=== Document section ===
Analyzing Java Heap Dumps

When WebSphere/Java process terminates unexpectedly, a number of artifacts are created:


1. A Portable Heap Dump file in the format of heapdump.YYYYMMDD.TIME.processid.phd.  This file is a snapshot of all the objects in memory at the time of the crash. It is a binary file that needs to be run through a tool to gather information from.  It is usually a large file 500MB - 2GB


2. A Thread Dump file in the format of javacore.YYYYMMDD.TIME.processid.txt.  This is a text file that contains information on the JVM parameters and the threads that were running on the system at the time of the crash.  Searching this file for "Current Thread" will show what thread was active at the time of the crash, although this is not always the cause of the crash. 


 


To analyze the Heap Dump (#1), I currently prefer to use Eclipse Memory Analyzer with the IBM DTFJ Plugins. 


 


1. Download and Install Eclipse Memory Analyzer from http://www.eclipse.org/mat/downloads.php .  I prefer to extract it directly to the c:\ drive.

=== Parts of the exercise ===
A: In the heap dump text, replace "crash" with "failure" and give the passage between "1. A Portable" and "IBM DTFJ Plugins.", inclusive.
B: In the heap dump text, which tool is preferred for analyzing the Heap Dump?
C: Do these statements agree with the heap dump text? Answer yes or no for each and quote the deciding words. (i) The Thread Dump file is a binary file. (ii) The thread that was active at the time of the crash is always the cause of the crash. (iii) The Portable Heap Dump file is usually 500MB - 2GB in size.

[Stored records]

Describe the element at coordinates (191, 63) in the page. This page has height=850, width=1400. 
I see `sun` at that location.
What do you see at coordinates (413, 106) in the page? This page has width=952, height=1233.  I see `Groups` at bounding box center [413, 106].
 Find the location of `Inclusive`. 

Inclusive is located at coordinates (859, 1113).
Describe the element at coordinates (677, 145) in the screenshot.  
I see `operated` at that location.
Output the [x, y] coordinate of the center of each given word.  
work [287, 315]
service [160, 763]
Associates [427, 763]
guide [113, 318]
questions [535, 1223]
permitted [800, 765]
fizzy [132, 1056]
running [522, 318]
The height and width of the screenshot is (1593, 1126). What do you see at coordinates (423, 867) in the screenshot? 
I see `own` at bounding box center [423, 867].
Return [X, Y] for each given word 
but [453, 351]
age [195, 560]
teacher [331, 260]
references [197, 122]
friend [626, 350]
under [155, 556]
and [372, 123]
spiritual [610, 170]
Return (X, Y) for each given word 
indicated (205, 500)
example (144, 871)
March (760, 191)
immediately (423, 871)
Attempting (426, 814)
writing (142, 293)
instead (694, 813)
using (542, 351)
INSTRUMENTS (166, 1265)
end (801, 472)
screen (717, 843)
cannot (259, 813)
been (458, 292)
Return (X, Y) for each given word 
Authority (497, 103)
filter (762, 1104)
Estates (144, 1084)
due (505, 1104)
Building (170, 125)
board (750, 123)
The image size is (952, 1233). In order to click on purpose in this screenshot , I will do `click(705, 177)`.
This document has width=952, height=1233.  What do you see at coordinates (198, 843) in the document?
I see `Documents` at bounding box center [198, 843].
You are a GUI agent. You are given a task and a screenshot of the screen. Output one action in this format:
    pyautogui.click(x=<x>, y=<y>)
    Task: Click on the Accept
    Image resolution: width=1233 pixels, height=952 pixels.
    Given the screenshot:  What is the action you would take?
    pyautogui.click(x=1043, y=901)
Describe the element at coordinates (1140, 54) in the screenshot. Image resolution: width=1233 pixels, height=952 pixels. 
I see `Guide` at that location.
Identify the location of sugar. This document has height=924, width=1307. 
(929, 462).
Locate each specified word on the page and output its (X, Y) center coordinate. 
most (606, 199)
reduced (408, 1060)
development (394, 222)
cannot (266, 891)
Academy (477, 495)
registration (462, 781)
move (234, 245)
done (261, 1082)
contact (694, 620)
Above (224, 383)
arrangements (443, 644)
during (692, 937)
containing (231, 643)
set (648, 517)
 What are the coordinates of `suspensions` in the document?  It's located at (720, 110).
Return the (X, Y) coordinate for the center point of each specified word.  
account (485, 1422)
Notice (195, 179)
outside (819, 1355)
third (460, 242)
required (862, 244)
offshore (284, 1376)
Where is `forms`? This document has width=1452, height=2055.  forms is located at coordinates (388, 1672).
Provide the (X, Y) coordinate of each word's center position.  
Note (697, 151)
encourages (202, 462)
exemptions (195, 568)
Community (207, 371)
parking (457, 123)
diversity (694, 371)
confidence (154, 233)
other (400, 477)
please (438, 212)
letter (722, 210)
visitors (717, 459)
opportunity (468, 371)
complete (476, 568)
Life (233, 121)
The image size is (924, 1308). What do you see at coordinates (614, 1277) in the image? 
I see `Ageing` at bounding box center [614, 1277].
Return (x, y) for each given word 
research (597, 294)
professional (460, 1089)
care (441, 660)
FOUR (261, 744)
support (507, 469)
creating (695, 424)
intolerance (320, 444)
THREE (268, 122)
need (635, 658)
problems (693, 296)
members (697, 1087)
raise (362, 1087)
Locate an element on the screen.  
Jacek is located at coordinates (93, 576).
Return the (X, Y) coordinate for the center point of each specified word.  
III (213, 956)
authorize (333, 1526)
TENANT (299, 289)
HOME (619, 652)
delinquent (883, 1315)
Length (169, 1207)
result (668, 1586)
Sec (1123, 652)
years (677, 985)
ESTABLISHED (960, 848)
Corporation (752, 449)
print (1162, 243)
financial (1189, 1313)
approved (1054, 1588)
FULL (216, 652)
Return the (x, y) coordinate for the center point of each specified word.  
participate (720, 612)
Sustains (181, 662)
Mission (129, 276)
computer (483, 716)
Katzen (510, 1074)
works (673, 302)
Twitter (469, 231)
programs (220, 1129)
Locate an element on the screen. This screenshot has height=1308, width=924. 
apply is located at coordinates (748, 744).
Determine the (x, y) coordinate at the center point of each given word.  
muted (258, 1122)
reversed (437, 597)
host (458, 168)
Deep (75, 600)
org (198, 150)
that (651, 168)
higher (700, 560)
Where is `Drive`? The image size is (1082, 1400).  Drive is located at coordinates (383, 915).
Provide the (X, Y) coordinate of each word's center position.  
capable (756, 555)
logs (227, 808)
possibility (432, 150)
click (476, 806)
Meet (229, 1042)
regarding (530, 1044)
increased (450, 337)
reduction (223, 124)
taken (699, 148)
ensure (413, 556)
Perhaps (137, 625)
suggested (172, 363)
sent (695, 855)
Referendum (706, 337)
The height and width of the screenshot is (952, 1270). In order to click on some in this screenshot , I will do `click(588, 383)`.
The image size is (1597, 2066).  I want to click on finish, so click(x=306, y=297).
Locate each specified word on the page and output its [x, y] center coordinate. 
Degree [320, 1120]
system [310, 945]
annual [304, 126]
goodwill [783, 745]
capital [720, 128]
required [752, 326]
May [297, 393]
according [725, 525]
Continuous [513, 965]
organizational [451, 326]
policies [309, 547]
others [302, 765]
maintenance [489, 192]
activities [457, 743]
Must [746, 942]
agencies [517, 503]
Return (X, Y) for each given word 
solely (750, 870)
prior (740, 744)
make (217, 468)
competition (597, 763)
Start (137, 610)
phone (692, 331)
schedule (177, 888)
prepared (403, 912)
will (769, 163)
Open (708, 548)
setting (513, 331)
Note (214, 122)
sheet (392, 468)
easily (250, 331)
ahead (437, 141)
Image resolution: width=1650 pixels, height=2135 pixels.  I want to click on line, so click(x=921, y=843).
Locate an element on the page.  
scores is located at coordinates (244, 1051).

=== Answers for the tasks ===
A:
1. A Portable Heap Dump file in the format of heapdump.YYYYMMDD.TIME.processid.phd.  This file is a snapshot of all the objects in memory at the time of the failure. It is a binary file that needs to be run through a tool to gather information from.  It is usually a large file 500MB - 2GB


2. A Thread Dump file in the format of javacore.YYYYMMDD.TIME.processid.txt.  This is a text file that contains information on the JVM parameters and the threads that were running on the system at the time of the failure.  Searching this file for "Current Thread" will show what thread was active at the time of the failure, although this is not always the cause of the failure. 


 


To analyze the Heap Dump (#1), I currently prefer to use Eclipse Memory Analyzer with the IBM DTFJ Plugins.

B: Eclipse Memory Analyzer with the IBM DTFJ Plugins.

C:
(i) No: "This is a text file"
(ii) No: "although this is not always the cause of the crash"
(iii) Yes: "It is usually a large file 500MB - 2GB"